=== PASSAGE ===

This is correct to a point — if there’s a retaliatory motivation. However, there’s nothing to stop Indonesian authorities from commencing antidumping and countervailing duties investigations on European products.
In terms of following the WTO’s rules, the EU probably should have considered notifying Indonesia and Malaysia of the Renewable Energy Directive Delegated Act in the relevant WTO Committee.
A parallel battle is taking place on the ‘palm oil free’ labels front. As reported last week, the Indonesian Government has banned food labelled as being ‘palm oil-free’. This week, Malaysian supermarket chain Mydin removed products labelled ‘palm oil-free” from its stores. Malaysian Minister of Primary Industries Ms Teresa Kok welcomed the move, and confirmed the Malaysian Government would follow Indonesia with a proposal to ban products with anti-palm oil labels.
These actions led Charles Michel-Geurts, Chargé d’Affaires of the EU Delegation to Indonesia to organise a media briefing in Jakarta and declared that:
“There is no such thing as an EU ban on palm oil nor any trade war”
He also tweeted that “The EU, as a constitution, government, and the member states, has no relation to the ban on palm oil products.”
This is absurd to the extreme. The Commission’s original position on the RED and the Delegated Act was relatively sensible and had no ban on palm oil. The Council and the Parliament shouted the Commission down – and pushed the ban. But according to Michel-Geurts’ logic, the EU government had ‘no relation’ to this. Next, he’ll be suggesting that the EU’s new countervailing duties on biodiesel have nothing to do with the EU.
Palm bans could cost ASEAN USD4.3 billion, reduce smallholder wages by 4.5%
A new paper from Purdue University backs up many of the points the palm oil industry and deforestation experts have been making about using import restrictions against palm oil.

=== Data entries ===
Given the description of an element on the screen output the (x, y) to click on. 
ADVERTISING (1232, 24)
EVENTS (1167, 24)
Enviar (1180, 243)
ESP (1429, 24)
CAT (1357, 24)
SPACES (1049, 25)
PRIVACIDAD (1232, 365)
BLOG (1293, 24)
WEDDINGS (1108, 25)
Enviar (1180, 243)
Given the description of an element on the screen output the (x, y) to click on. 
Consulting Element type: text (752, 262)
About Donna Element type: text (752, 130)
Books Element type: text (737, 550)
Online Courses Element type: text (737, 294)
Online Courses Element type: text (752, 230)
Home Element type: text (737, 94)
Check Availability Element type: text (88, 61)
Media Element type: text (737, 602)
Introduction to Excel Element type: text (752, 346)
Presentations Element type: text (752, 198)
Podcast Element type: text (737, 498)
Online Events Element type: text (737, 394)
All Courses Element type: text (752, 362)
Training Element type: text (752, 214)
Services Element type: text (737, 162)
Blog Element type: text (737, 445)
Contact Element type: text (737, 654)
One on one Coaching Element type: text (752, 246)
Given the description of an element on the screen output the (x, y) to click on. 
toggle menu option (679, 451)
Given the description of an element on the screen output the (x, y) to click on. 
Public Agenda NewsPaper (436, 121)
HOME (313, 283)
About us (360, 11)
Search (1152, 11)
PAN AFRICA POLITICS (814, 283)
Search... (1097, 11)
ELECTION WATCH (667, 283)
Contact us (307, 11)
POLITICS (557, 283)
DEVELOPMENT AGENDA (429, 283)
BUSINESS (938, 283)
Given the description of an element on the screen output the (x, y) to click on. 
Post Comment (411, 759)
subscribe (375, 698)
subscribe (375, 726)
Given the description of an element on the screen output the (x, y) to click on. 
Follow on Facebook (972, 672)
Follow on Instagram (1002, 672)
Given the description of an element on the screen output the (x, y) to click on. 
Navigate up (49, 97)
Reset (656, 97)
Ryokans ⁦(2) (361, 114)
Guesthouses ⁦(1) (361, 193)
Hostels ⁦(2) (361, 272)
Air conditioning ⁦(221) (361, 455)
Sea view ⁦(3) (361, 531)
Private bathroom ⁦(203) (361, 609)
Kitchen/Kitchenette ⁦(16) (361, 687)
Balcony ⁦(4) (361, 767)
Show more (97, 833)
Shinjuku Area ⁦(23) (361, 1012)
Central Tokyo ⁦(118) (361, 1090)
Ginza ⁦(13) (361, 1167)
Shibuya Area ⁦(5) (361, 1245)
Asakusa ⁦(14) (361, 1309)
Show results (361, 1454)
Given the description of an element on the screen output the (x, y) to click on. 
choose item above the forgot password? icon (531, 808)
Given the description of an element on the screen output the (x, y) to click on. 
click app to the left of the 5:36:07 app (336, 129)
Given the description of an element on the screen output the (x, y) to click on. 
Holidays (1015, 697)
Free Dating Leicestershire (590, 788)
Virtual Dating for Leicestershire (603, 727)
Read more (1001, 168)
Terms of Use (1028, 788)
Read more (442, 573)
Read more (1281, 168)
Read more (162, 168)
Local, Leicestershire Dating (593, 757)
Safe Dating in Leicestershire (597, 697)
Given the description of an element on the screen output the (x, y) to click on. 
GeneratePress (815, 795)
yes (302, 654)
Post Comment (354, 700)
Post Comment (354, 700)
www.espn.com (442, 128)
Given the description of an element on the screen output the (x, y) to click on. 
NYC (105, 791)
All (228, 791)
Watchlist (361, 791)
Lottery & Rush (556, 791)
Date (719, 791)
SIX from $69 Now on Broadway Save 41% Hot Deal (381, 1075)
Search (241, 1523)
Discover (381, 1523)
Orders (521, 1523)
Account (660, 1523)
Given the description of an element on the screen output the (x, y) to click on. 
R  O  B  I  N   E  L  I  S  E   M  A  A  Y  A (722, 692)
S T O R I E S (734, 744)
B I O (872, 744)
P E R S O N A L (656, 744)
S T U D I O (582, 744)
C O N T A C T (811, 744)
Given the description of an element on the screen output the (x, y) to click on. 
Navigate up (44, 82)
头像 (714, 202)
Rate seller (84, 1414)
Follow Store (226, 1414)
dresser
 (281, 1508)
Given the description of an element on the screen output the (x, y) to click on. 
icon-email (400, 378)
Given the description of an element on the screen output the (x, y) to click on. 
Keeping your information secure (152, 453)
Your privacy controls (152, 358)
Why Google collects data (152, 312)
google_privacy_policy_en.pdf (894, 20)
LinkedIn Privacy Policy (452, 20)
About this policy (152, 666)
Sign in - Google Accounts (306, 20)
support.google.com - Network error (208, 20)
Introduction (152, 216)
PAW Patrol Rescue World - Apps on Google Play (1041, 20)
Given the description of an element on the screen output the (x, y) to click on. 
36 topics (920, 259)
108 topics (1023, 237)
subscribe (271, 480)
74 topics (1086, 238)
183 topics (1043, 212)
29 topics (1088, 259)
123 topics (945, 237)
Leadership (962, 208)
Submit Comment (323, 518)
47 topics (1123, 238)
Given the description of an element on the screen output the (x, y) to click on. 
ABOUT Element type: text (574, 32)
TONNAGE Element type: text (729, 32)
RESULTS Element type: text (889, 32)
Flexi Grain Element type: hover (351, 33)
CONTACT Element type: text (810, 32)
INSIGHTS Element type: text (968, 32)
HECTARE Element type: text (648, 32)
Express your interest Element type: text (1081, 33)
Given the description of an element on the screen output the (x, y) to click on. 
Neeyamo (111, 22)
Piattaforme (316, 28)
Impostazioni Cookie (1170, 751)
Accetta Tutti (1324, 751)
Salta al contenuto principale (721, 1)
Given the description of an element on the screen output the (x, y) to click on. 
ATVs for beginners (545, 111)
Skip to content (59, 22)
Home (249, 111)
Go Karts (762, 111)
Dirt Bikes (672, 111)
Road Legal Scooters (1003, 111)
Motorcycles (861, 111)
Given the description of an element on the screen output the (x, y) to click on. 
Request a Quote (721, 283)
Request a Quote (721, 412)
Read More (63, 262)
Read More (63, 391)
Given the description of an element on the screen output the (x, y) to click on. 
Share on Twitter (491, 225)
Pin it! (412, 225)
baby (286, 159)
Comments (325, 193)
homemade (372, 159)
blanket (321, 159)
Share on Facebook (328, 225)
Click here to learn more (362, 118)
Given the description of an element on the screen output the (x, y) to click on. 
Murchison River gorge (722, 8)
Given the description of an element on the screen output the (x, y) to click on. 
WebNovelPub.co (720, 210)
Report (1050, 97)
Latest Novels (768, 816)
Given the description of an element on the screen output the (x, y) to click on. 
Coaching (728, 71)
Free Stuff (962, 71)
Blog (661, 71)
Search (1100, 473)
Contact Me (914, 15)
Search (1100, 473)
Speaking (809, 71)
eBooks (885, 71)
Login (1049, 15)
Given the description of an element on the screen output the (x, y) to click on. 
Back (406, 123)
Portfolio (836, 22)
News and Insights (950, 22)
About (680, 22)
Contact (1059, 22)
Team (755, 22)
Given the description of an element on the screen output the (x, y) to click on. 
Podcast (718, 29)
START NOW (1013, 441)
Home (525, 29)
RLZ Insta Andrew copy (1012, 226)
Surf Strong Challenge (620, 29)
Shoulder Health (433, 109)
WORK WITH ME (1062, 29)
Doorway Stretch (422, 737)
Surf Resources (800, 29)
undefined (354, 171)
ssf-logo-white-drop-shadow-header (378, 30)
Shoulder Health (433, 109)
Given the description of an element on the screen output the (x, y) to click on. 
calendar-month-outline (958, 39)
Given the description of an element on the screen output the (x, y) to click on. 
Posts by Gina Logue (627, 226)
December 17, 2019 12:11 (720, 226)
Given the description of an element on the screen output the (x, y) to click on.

=== EXERCISE TASK ===
In the passage about the palm oil dispute, which Malaysian supermarket chain removed products labeled "palm oil-free" from its stores? These items have no connection to the passage about the palm oil dispute.

=== RESULT ===
Mydin.